WHAT TO WORK ON |
What lines in the records include the string "below"? Return each one.

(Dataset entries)
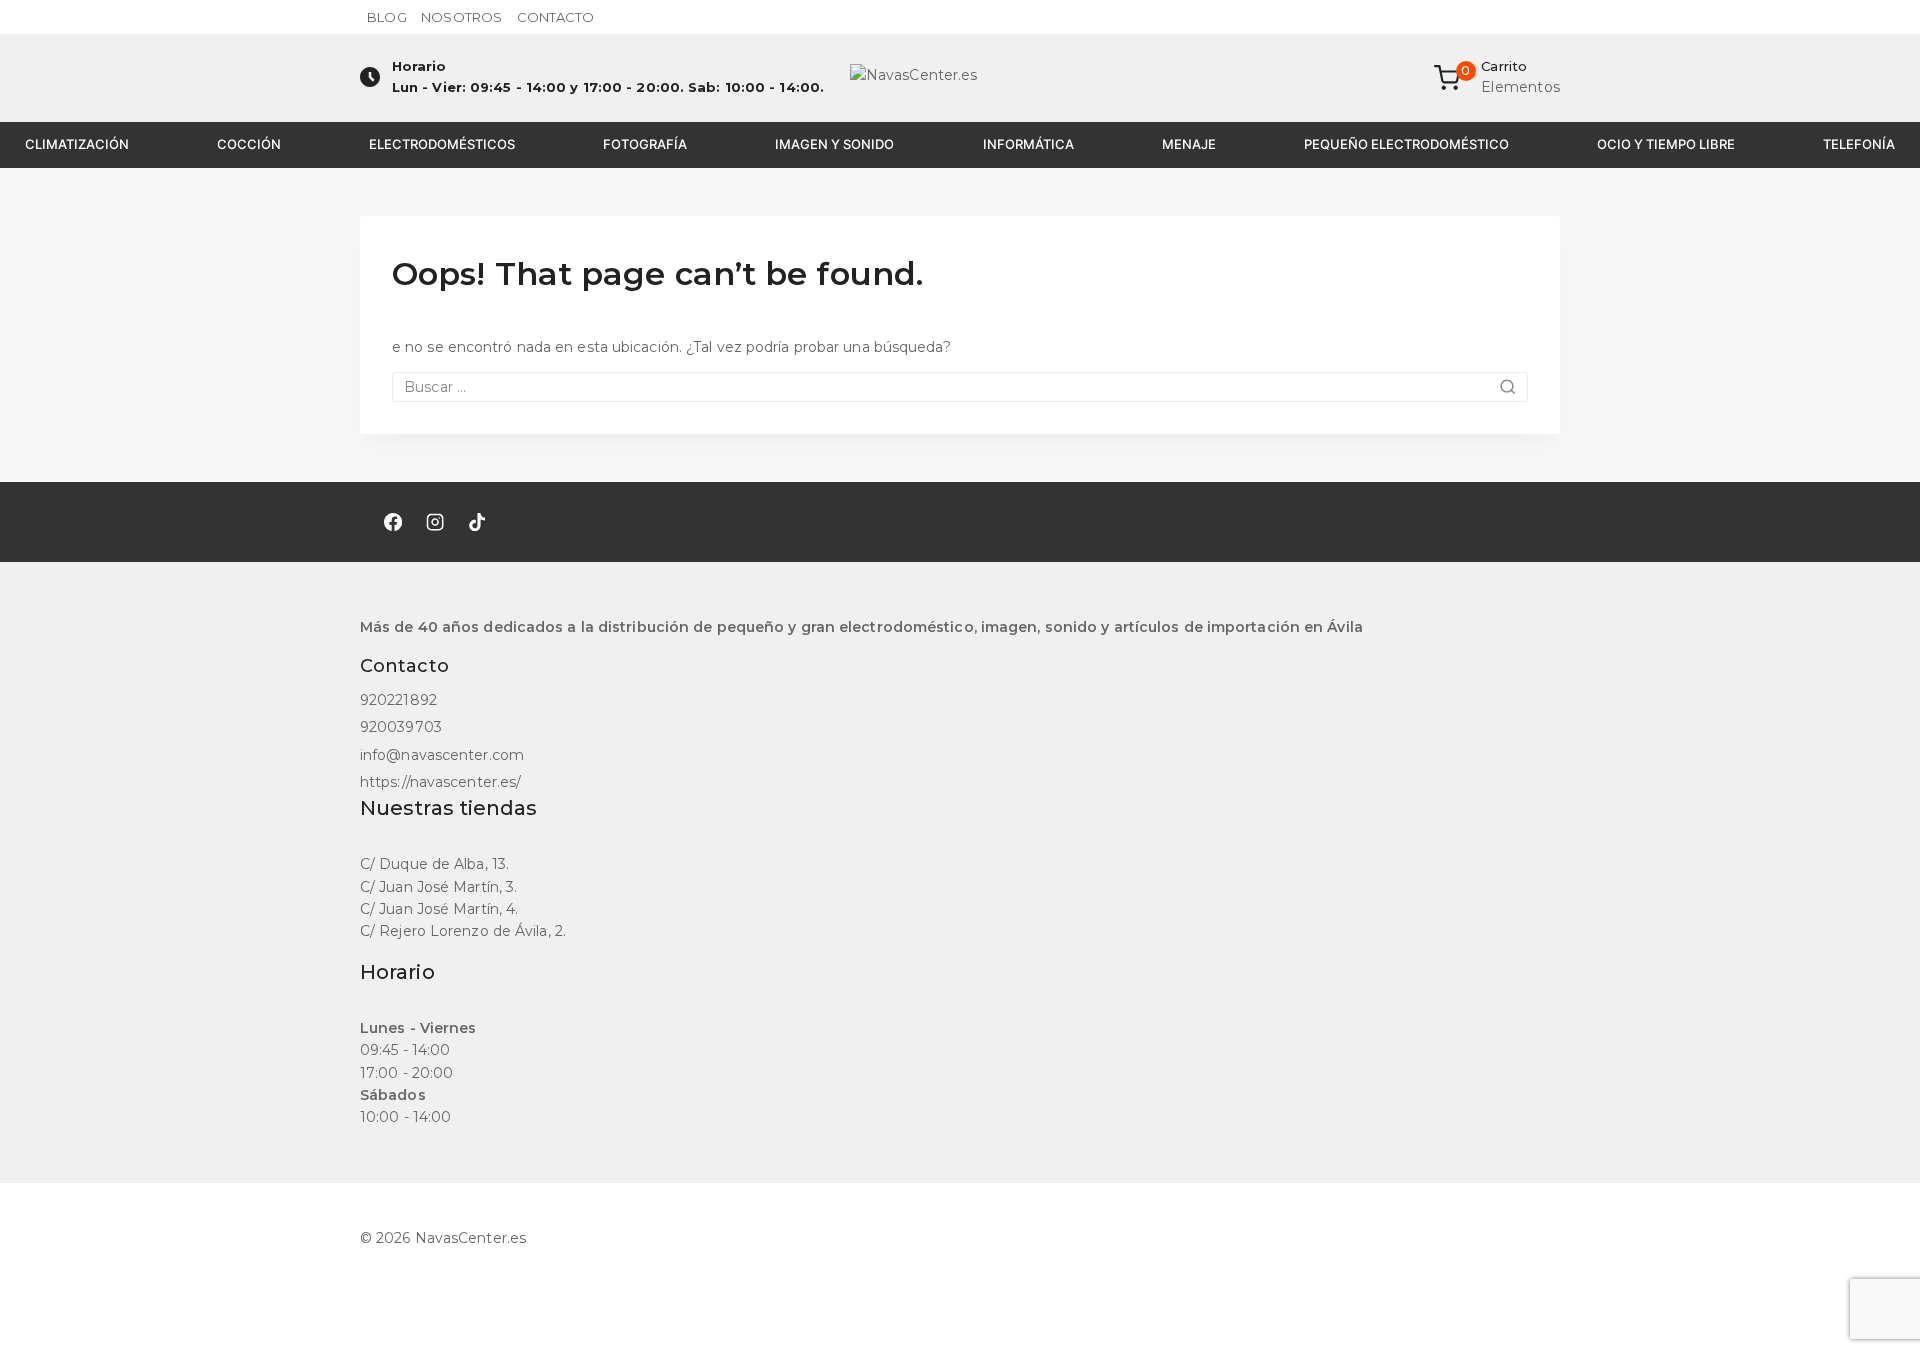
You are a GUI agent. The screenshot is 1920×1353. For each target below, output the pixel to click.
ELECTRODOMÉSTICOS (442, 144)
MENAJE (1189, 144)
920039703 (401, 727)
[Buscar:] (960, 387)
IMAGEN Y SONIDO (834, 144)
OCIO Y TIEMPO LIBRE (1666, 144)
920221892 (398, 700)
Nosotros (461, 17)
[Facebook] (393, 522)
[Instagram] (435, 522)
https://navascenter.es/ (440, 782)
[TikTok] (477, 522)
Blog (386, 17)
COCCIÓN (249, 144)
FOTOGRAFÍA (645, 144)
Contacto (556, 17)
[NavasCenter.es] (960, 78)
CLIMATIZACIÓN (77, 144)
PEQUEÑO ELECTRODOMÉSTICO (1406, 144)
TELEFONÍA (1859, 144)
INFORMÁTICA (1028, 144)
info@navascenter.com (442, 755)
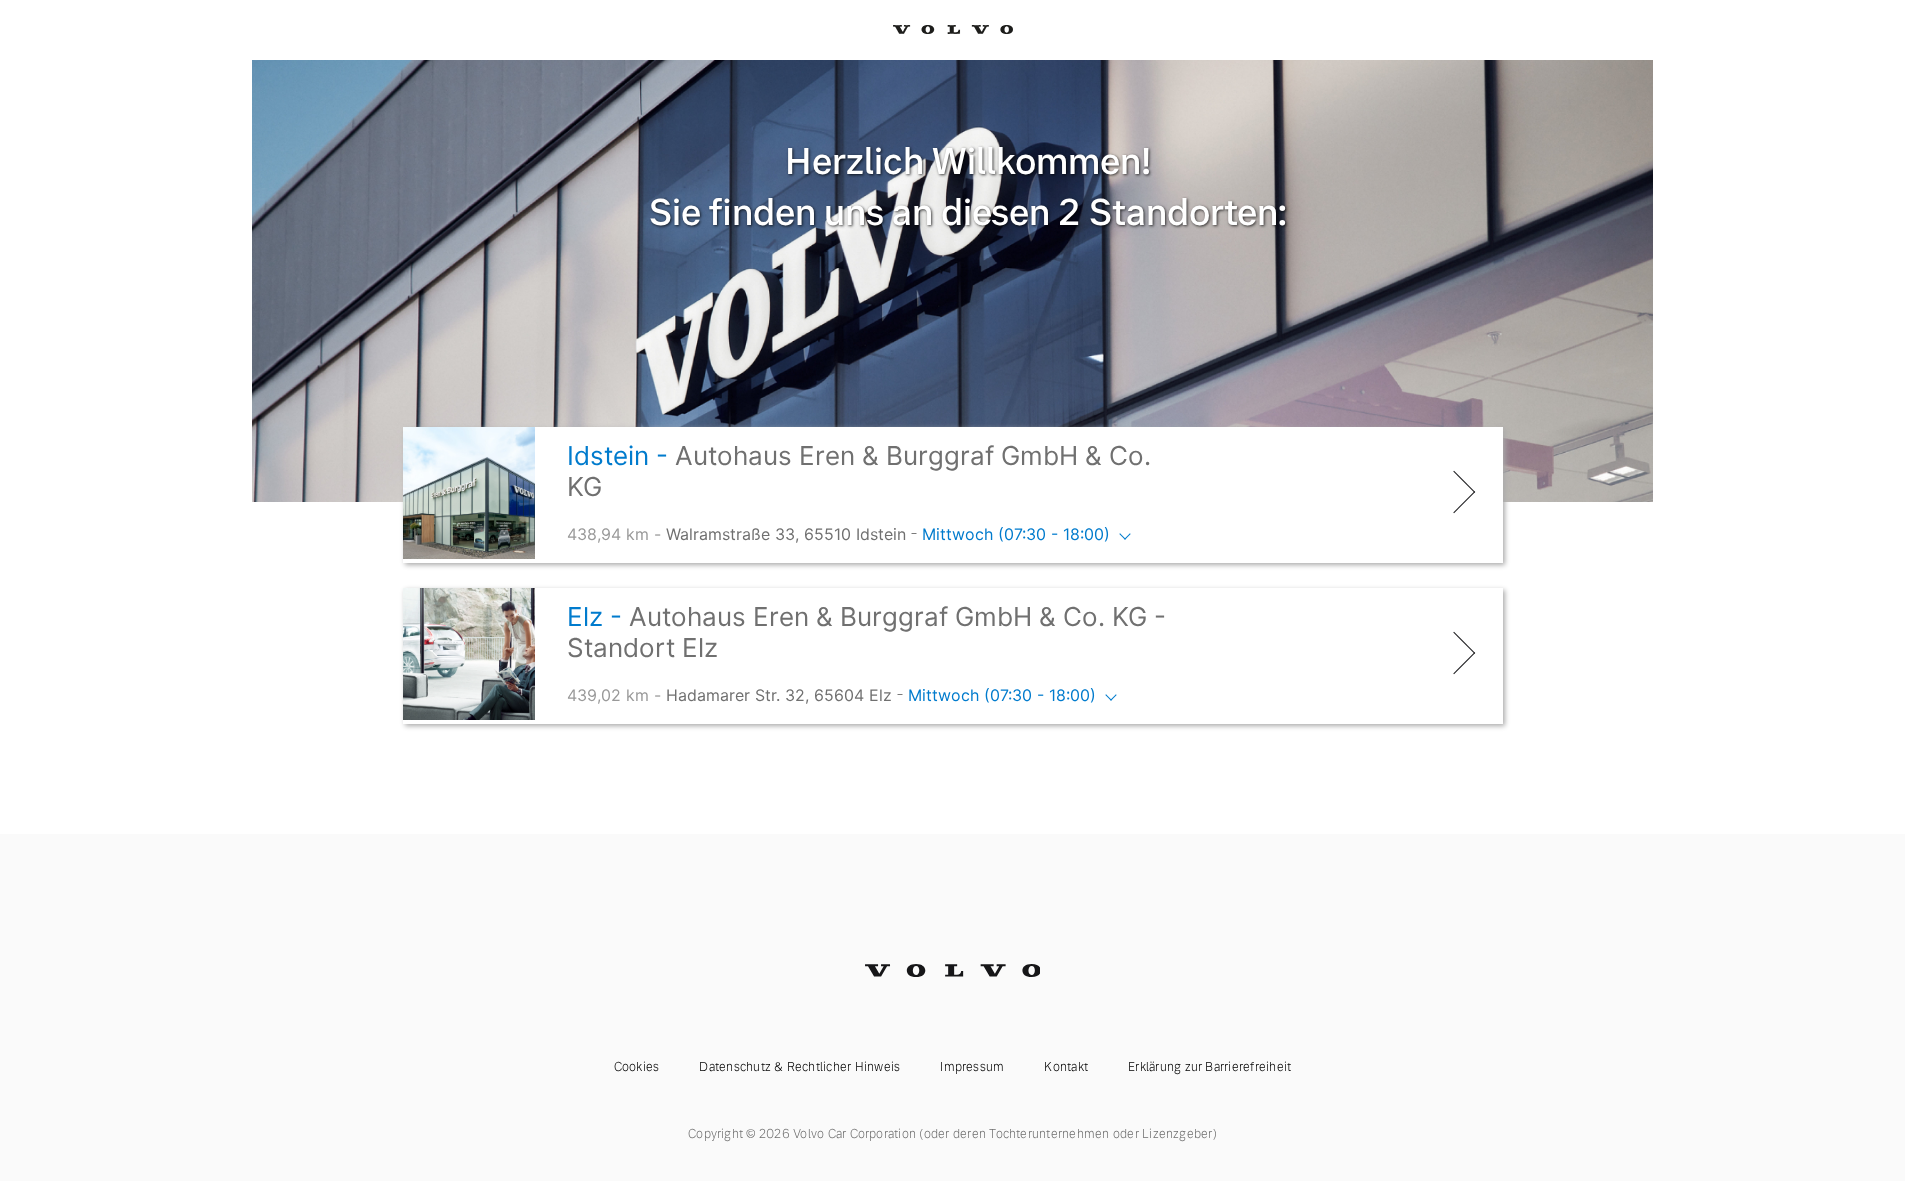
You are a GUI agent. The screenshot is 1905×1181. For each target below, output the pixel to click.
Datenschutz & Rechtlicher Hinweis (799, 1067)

FINISHED TASK |
You are a GUI agent. The screenshot is 1920×1353. For each target below, output the pixel to click.
You are a GUI agent. The screenshot is 1905×1181. For each target below, output the pixel to click.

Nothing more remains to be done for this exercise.